FIG. 1 is an electron micrograph showing a cross section of the ethylene-vinyl alcohol copolymer selective permeation membrane according to the present invention, FIG. 2 is a schematic diagram thereof, and FIG. 3 is an electron micrograph showing the vicinity of the dense layer on the membrane surface. FIG. 4 is an electron micrograph showing an enlarged view of the dense layer, and FIG. 5 is an electron micrograph of the membrane surface. DESCRIPTION OF SYMBOLS 1... Dense layer, 2... Polymer layer, 3... Porous layer, 4... Cavity, 5... Polymer wall, 6... Water-permeable base material.

Claims (1)

[Claims] 1 The dense layer on the surface of the membrane and the porous layer supporting this dense layer are integrally formed as a polymer layer made of ethylene-vinyl alcohol copolymer, and this porous layer is formed on the water-permeable base material. In the method for producing a fixed selectively permeable membrane, an ethylene-vinyl alcohol copolymer with an ethylene content of 5 to 50 mol% and a degree of saponification of 80% or more is dissolved in a concentration range of 3 to 40% by weight. A mixed solution of aliphatic alcohol having 1 to 4 carbon atoms and water was heated at 0.05 ml/cm ²・sec.
After coating on one side of a water-permeable base material that has a water permeability of Kg/ ^cm2 or more at 25°C, first, the other side of this water-permeable base material is soaked in a coagulating liquid mainly composed of water for 1 to 120 seconds.

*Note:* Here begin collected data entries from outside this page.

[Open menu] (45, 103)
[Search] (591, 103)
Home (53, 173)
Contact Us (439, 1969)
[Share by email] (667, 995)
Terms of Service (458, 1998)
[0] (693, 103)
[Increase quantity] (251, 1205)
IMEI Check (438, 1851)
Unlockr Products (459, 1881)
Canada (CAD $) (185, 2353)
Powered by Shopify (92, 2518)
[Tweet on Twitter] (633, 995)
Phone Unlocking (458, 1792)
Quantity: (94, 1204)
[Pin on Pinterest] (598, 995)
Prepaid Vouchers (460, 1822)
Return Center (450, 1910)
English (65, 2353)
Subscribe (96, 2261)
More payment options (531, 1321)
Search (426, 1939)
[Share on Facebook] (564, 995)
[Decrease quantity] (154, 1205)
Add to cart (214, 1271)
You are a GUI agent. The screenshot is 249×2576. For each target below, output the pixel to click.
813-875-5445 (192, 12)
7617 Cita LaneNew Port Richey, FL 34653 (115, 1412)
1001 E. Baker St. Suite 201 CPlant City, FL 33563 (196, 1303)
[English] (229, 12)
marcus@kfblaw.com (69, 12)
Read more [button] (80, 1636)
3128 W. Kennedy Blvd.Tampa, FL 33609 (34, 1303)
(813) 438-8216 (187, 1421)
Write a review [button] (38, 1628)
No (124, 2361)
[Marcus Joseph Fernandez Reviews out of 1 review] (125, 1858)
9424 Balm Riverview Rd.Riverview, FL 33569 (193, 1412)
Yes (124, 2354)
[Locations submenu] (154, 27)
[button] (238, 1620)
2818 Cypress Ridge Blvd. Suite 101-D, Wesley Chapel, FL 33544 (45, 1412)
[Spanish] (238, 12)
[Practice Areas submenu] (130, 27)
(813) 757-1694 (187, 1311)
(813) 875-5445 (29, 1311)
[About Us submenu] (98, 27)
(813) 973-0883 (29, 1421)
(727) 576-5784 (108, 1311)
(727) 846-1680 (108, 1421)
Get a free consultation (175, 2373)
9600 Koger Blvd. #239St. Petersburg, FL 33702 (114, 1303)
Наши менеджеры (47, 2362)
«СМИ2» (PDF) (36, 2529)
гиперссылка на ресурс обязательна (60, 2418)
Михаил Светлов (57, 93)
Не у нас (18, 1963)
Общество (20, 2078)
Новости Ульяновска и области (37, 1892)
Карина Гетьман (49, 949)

Then, the water-permeable substrate is immersed in a coagulating liquid to coagulate the polymer, so that the dense layer has a thickness of substantially 0.01 to 0.5 μm, and is 1 μm thicker than the polymer layer. % or less and substantially 500
A cavity having only micropores with a pore diameter of Å or less, the porous layer extending in the film thickness direction, and having a diameter of substantially 1 to 100 μ across the film thickness direction; a porous polymer wall having pores substantially in the range of 0.1 to 5μ, at least some of the cavities are in direct contact with the dense layer at their upper ends, and A method for producing a selectively permeable membrane, characterized in that a selectively permeable membrane is obtained, the wall of which is integrally fixed to the water-permeable substrate at its lower part.